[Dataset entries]

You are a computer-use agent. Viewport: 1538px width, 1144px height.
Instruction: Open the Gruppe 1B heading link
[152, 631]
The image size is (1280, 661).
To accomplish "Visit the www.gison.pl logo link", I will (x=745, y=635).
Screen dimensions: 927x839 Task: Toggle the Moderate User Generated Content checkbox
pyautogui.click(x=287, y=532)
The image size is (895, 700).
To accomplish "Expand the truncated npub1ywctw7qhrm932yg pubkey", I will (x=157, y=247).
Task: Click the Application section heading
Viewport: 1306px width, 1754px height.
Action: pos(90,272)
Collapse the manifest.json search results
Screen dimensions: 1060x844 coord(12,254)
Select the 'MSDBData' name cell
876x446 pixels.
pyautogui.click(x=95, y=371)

◆ Task details
Go through the data and return each line where the word "image" appears.

◆ Result of the task
The image size is (1280, 661).
The image size is (895, 700).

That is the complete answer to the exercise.